• **EXERCISE AIM**:
Write the records out once more, exactly as they are given.

Source records
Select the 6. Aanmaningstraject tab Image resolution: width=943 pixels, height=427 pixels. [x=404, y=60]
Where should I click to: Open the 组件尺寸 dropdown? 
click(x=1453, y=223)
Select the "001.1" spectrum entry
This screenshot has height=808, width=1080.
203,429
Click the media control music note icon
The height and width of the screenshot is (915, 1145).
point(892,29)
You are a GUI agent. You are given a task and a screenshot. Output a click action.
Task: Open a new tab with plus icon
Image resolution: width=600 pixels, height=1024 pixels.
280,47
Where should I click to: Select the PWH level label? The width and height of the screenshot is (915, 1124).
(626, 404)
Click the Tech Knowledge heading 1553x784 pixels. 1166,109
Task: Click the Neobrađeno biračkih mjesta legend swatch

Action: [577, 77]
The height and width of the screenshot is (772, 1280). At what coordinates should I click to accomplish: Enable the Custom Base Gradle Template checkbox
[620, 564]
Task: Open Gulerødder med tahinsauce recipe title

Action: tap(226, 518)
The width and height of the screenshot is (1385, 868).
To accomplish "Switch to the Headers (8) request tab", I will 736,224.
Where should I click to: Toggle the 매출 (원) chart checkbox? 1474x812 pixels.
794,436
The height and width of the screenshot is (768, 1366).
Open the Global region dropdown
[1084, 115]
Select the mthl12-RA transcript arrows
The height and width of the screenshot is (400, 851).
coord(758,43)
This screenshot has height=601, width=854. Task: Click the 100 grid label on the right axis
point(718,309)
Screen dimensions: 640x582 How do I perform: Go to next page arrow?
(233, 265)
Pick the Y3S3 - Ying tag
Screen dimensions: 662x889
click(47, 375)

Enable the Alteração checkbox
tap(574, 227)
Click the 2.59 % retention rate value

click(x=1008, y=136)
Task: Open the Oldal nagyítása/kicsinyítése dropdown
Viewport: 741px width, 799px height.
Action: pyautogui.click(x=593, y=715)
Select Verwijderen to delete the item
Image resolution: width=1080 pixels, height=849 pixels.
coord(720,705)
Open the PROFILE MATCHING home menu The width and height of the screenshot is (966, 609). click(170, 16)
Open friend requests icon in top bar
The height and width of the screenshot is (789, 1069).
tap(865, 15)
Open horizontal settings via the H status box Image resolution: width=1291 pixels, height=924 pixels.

• **SOLUTION FOR THIS TASK**:
Select the 6. Aanmaningstraject tab Image resolution: width=943 pixels, height=427 pixels. [x=404, y=60]
Where should I click to: Open the 组件尺寸 dropdown? 
click(x=1453, y=223)
Select the "001.1" spectrum entry
This screenshot has height=808, width=1080.
203,429
Click the media control music note icon
The height and width of the screenshot is (915, 1145).
point(892,29)
You are a GUI agent. You are given a task and a screenshot. Output a click action.
Task: Open a new tab with plus icon
Image resolution: width=600 pixels, height=1024 pixels.
280,47
Where should I click to: Select the PWH level label? The width and height of the screenshot is (915, 1124).
(626, 404)
Click the Tech Knowledge heading 1553x784 pixels. 1166,109
Task: Click the Neobrađeno biračkih mjesta legend swatch

Action: [577, 77]
The height and width of the screenshot is (772, 1280). At what coordinates should I click to accomplish: Enable the Custom Base Gradle Template checkbox
[620, 564]
Task: Open Gulerødder med tahinsauce recipe title

Action: tap(226, 518)
The width and height of the screenshot is (1385, 868).
To accomplish "Switch to the Headers (8) request tab", I will 736,224.
Where should I click to: Toggle the 매출 (원) chart checkbox? 1474x812 pixels.
794,436
The height and width of the screenshot is (768, 1366).
Open the Global region dropdown
[1084, 115]
Select the mthl12-RA transcript arrows
The height and width of the screenshot is (400, 851).
coord(758,43)
This screenshot has height=601, width=854. Task: Click the 100 grid label on the right axis
point(718,309)
Screen dimensions: 640x582 How do I perform: Go to next page arrow?
(233, 265)
Pick the Y3S3 - Ying tag
Screen dimensions: 662x889
click(47, 375)

Enable the Alteração checkbox
tap(574, 227)
Click the 2.59 % retention rate value

click(x=1008, y=136)
Task: Open the Oldal nagyítása/kicsinyítése dropdown
Viewport: 741px width, 799px height.
Action: pyautogui.click(x=593, y=715)
Select Verwijderen to delete the item
Image resolution: width=1080 pixels, height=849 pixels.
coord(720,705)
Open the PROFILE MATCHING home menu The width and height of the screenshot is (966, 609). click(170, 16)
Open friend requests icon in top bar
The height and width of the screenshot is (789, 1069).
tap(865, 15)
Open horizontal settings via the H status box Image resolution: width=1291 pixels, height=924 pixels.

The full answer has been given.